Project Development Challenges

Massachusetts launched its RPS in 2003, and the standard has gradually increased over the past two decades.

The state has added several other standards and carveouts aimed at boosting specific resource types or attributes. Across New England, all six states have some form of RPS.

Prior to 2021, the ACP rate for Class I resources — the main category of renewables for the RPS program — was indexed for inflation. In 2021, the administration of Gov. Charlie Baker (R) began reducing the rate. Gov. Maura Healey (D) took office in early 2023.

While the consumer price index for the Northeast increased by about 15% between 2020 and 2023, the Class I ACP rate declined from over $70 to $40, where it remains today. The ACP rate for the CES, which can also be met with Class I RECs, sits at $35 today, compared to about $54 in 2020.

The CPS, which is intended to reduce peak-load emissions and is particularly important for energy storage resources, has kept a constant $45 ACP rate since its introduction in 2020.

As ACP rates have declined, mounting pressures from inflation, supply chain constraints, rising interest rates and regulatory battles have posed major challenges for clean energy development since 2020. These factors have made it harder for developers to finance new renewable projects and have helped contribute to a shortage of RECs on the market.

*Provided data*
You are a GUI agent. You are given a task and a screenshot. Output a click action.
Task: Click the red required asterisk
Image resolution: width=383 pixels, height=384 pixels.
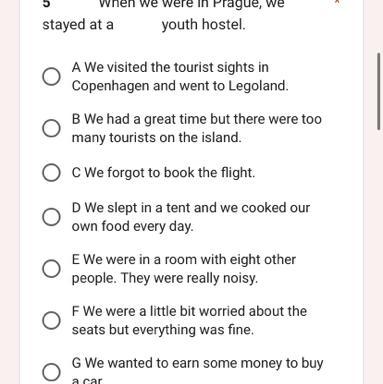[x=337, y=2]
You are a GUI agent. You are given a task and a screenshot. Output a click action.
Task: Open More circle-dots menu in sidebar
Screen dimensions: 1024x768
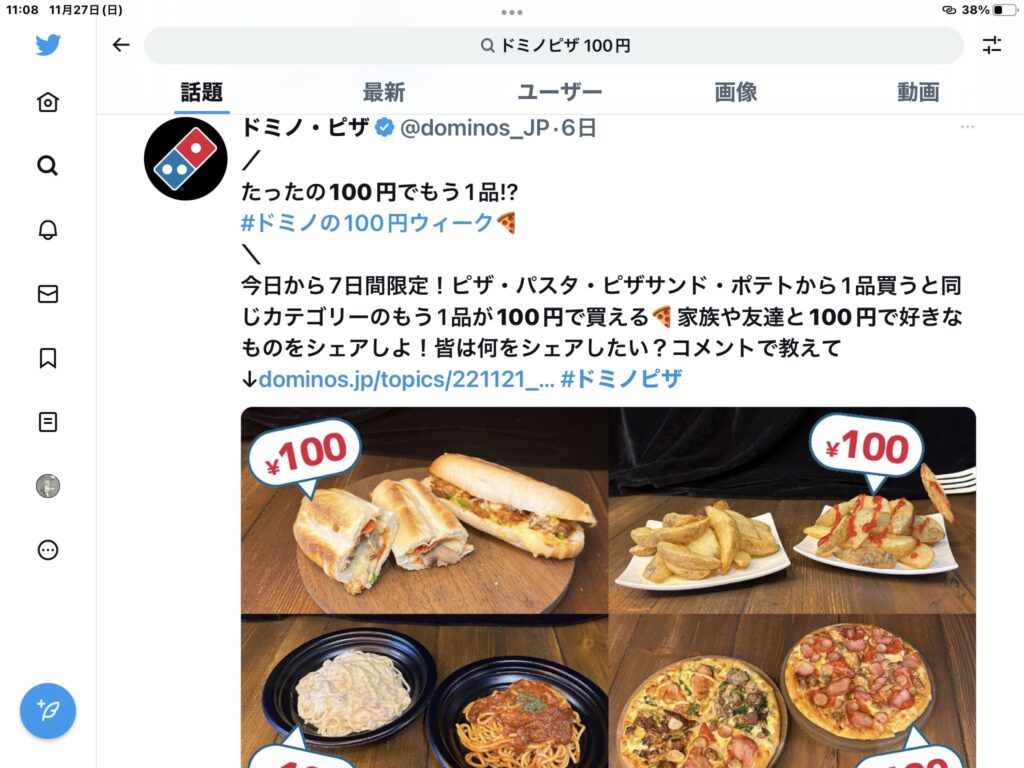[48, 550]
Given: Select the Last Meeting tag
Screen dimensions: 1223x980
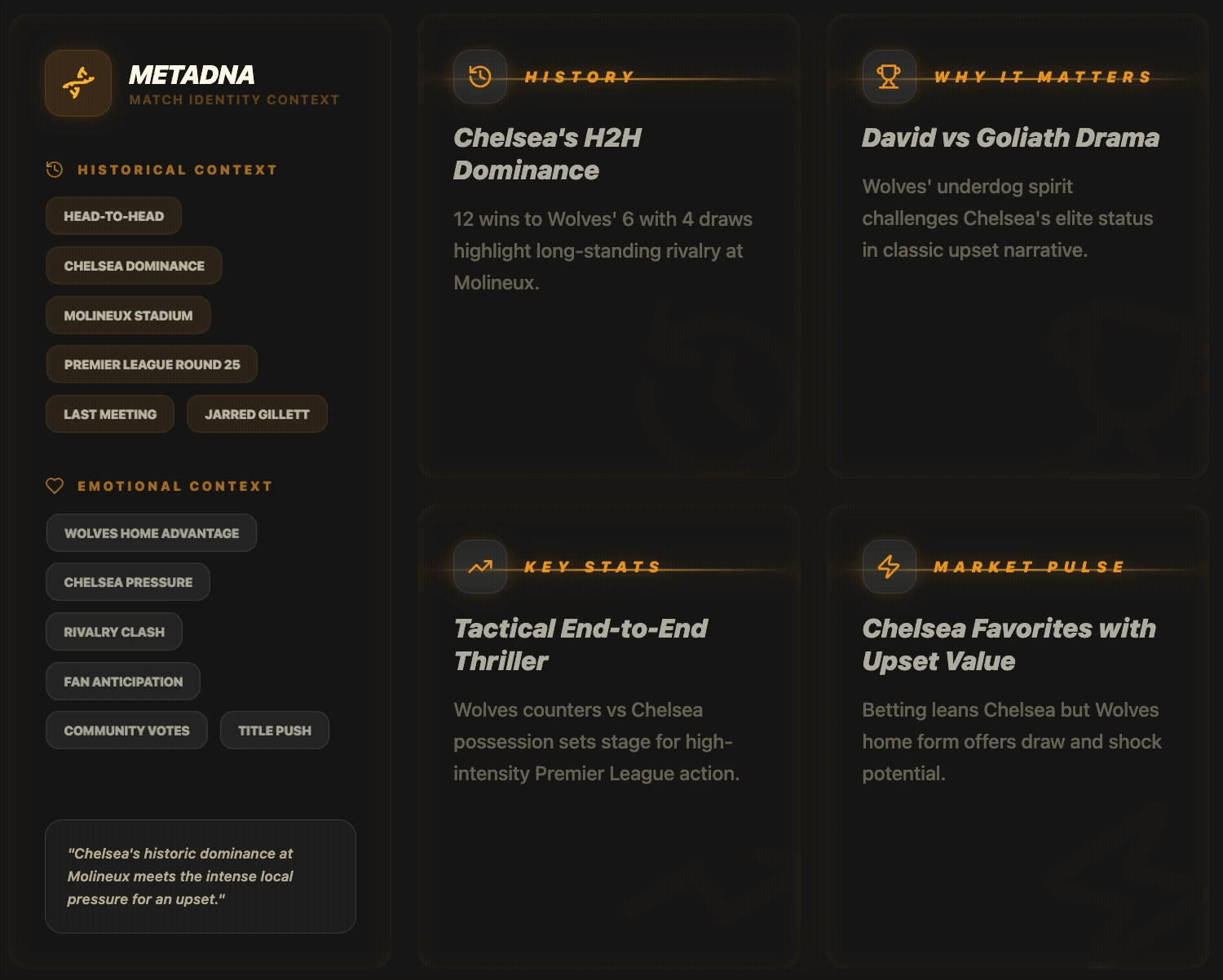Looking at the screenshot, I should (x=110, y=414).
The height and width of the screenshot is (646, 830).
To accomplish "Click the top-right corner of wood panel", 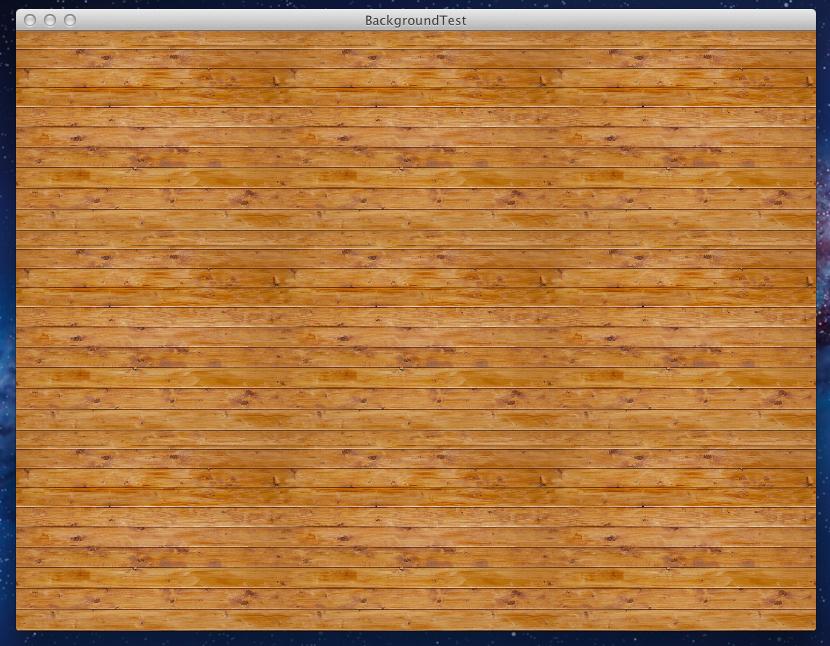I will tap(812, 34).
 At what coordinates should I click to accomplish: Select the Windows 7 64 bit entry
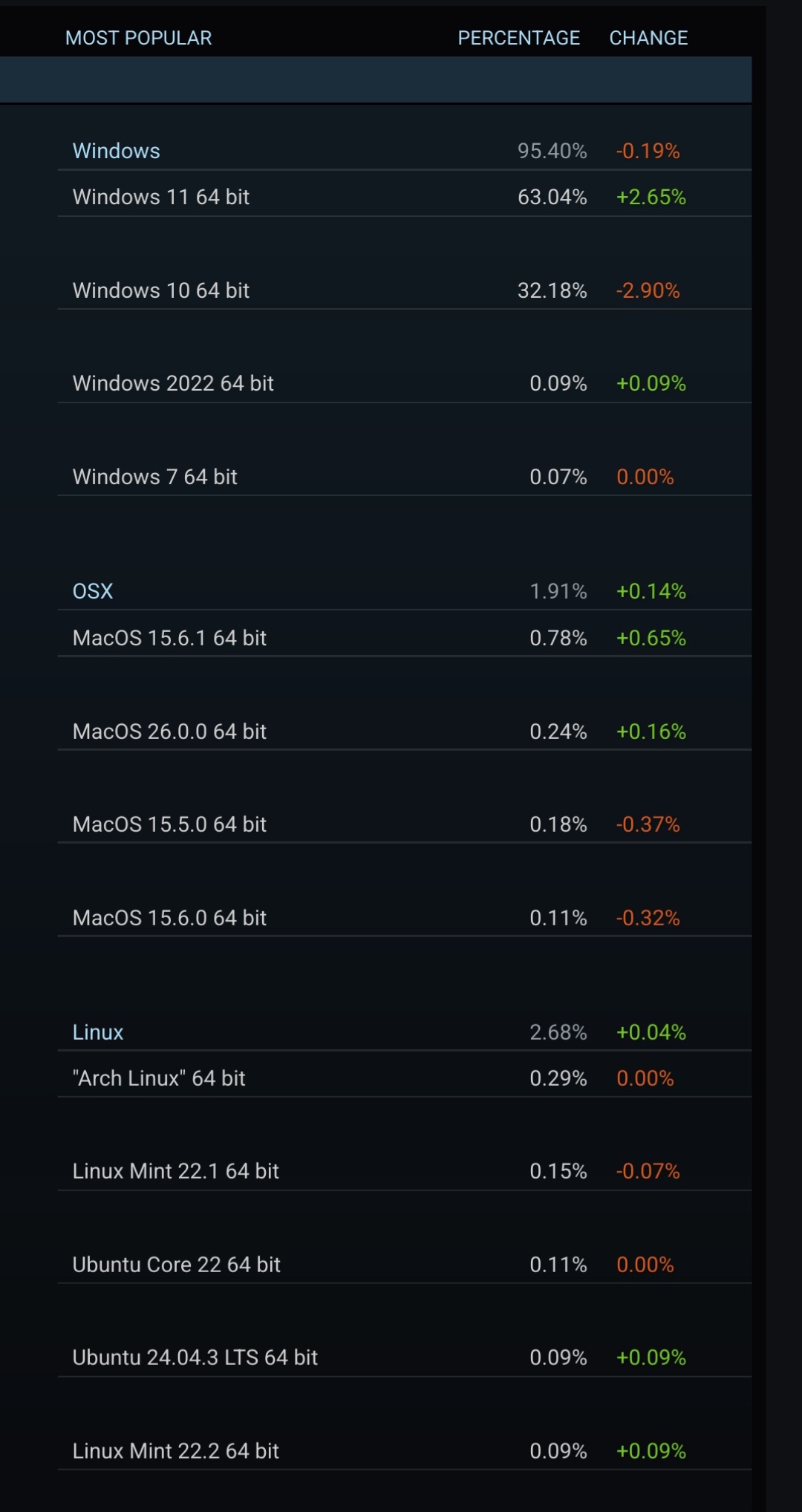tap(155, 477)
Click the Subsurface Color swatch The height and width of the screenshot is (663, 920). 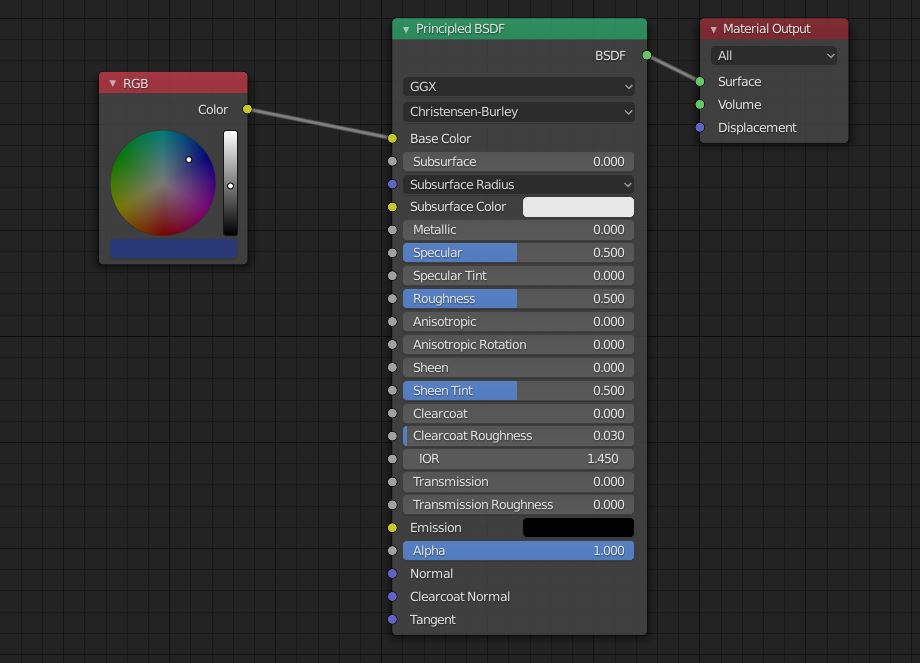(578, 207)
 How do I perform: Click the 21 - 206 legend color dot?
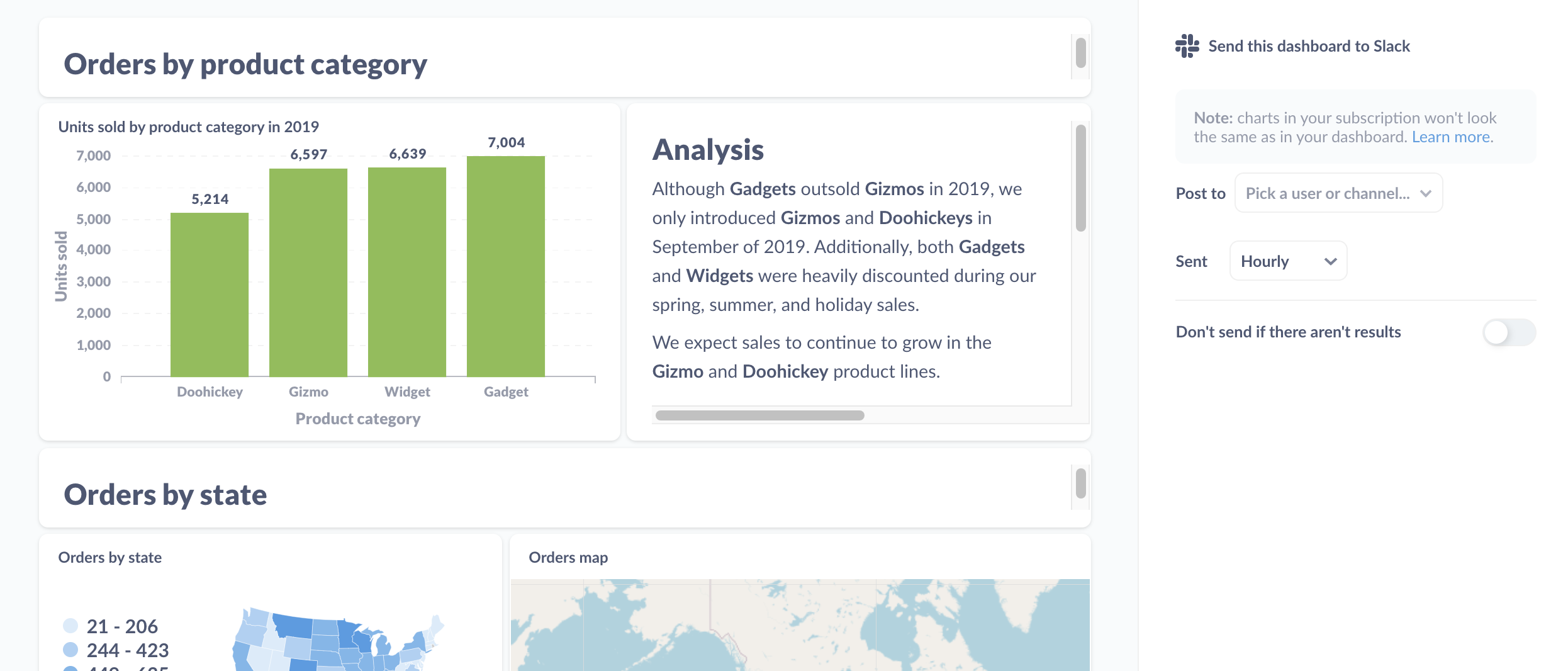(70, 626)
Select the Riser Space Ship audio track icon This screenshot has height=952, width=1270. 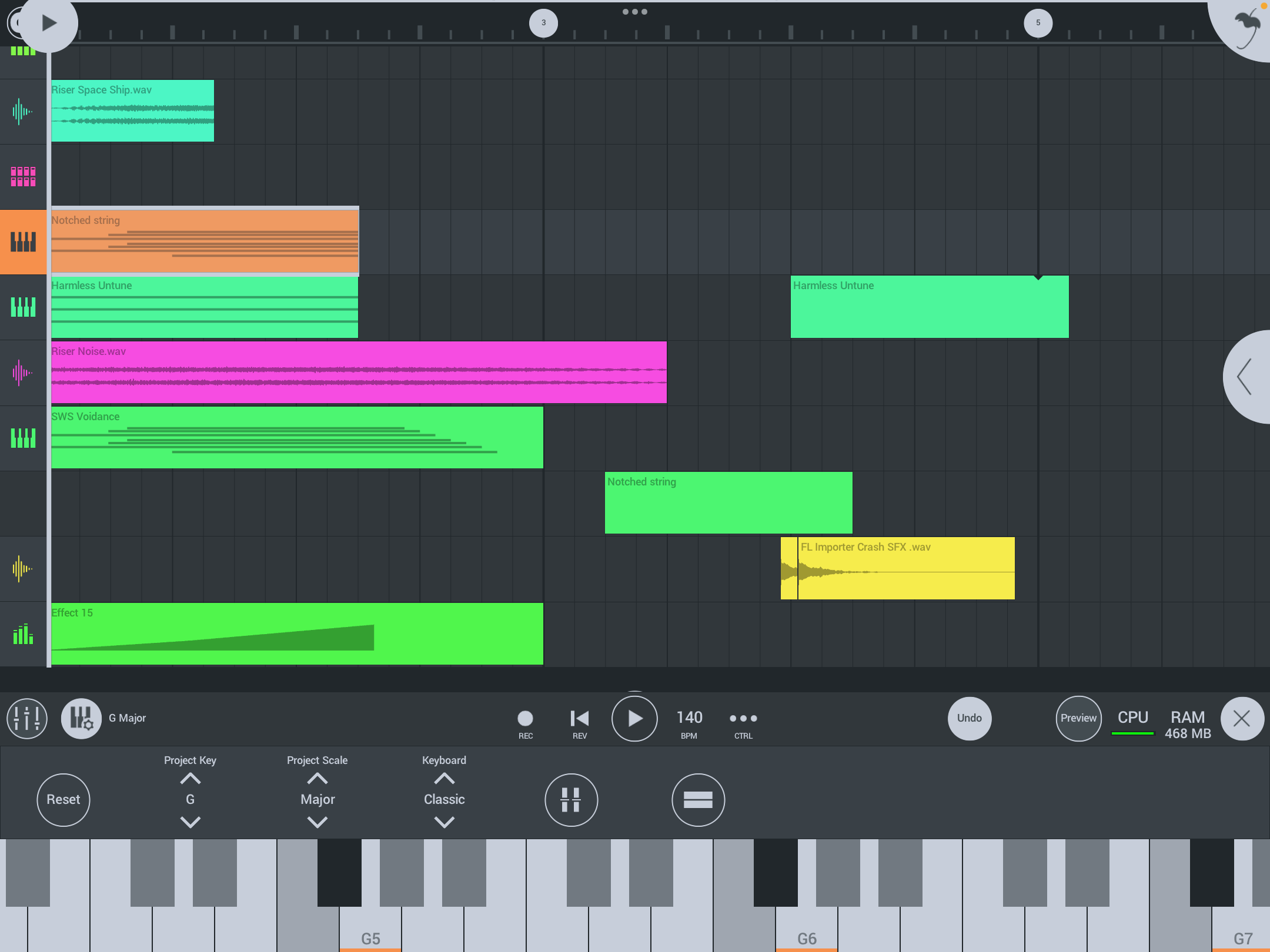(23, 111)
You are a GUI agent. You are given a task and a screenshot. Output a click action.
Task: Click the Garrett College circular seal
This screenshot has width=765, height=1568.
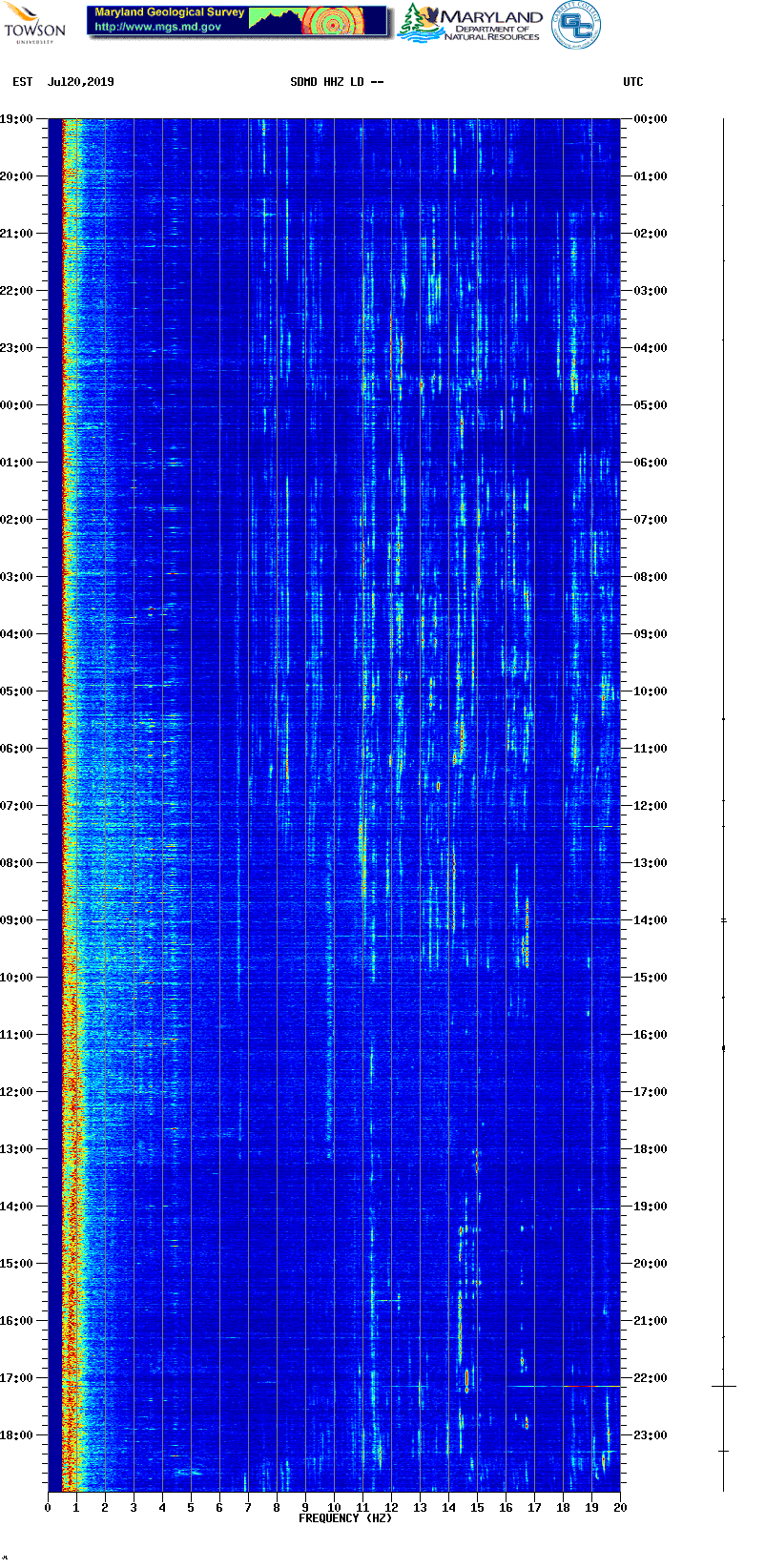[x=576, y=24]
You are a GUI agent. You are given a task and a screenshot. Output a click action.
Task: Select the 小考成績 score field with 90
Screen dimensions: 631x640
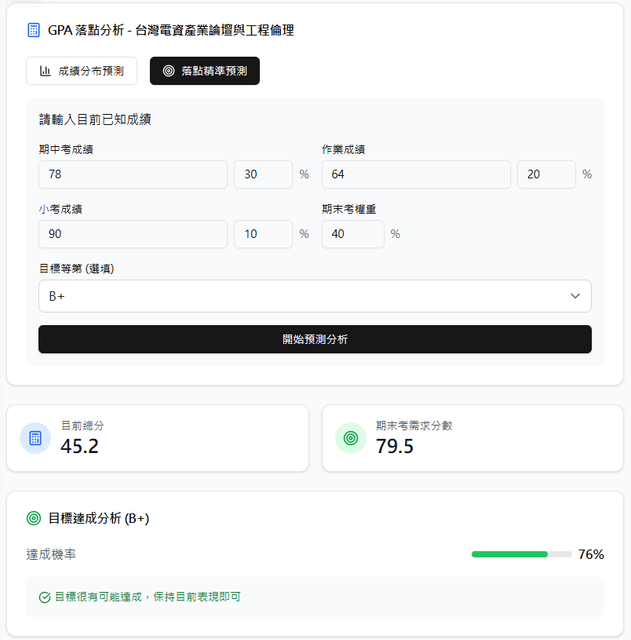pos(133,234)
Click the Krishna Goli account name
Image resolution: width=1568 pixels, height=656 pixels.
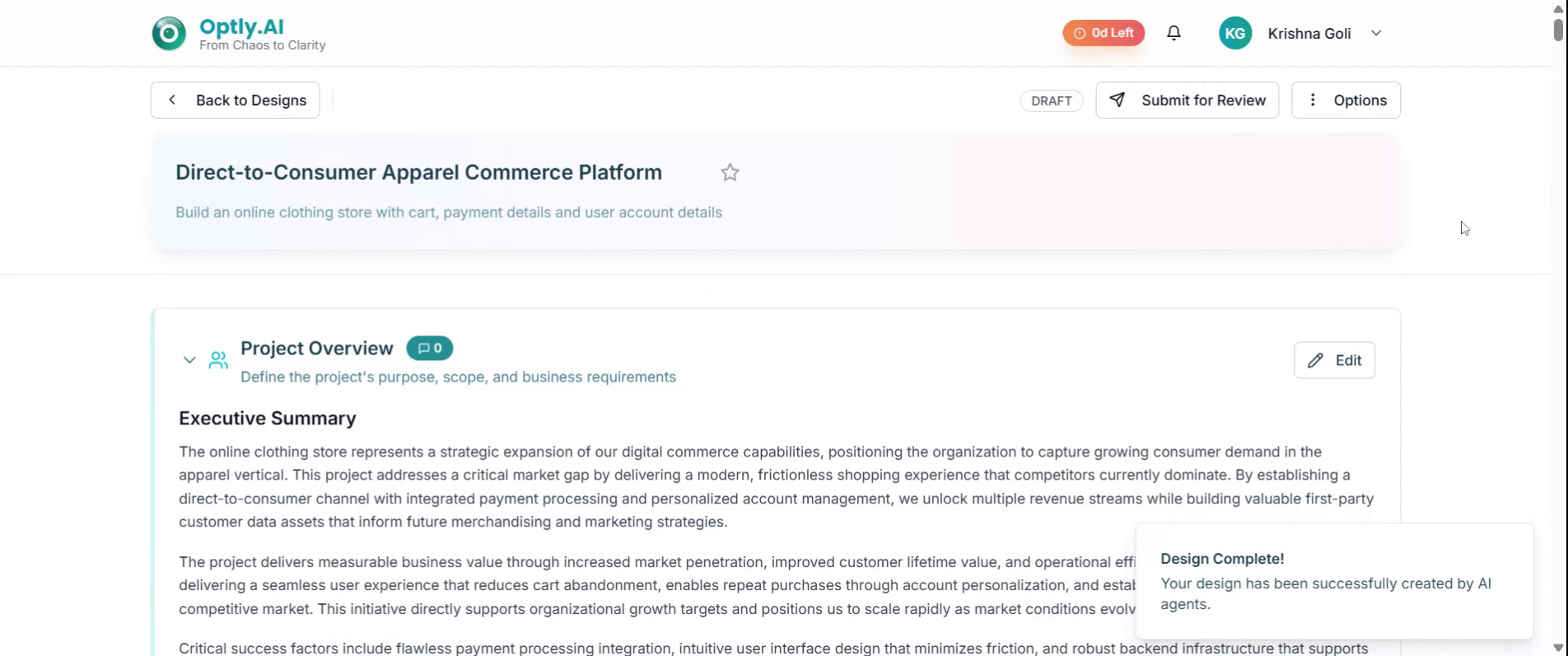point(1309,34)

*Complete the following*
A: Reproduce the passage in the article on Massachusetts renewable energy standards between "Project Development Challenges" and "in early 2023.", inclusive.
B: Find every line in the rows that contains the string "dimensions" and copy each of those lines, treating uppercase and lowercase as different.

*Responses per task*
A:
Project Development Challenges

Massachusetts launched its RPS in 2003, and the standard has gradually increased over the past two decades.

The state has added several other standards and carveouts aimed at boosting specific resource types or attributes. Across New England, all six states have some form of RPS.

Prior to 2021, the ACP rate for Class I resources — the main category of renewables for the RPS program — was indexed for inflation. In 2021, the administration of Gov. Charlie Baker (R) began reducing the rate. Gov. Maura Healey (D) took office in early 2023.

B:
Screen dimensions: 1024x768
Screen dimensions: 1223x980
Screen dimensions: 631x640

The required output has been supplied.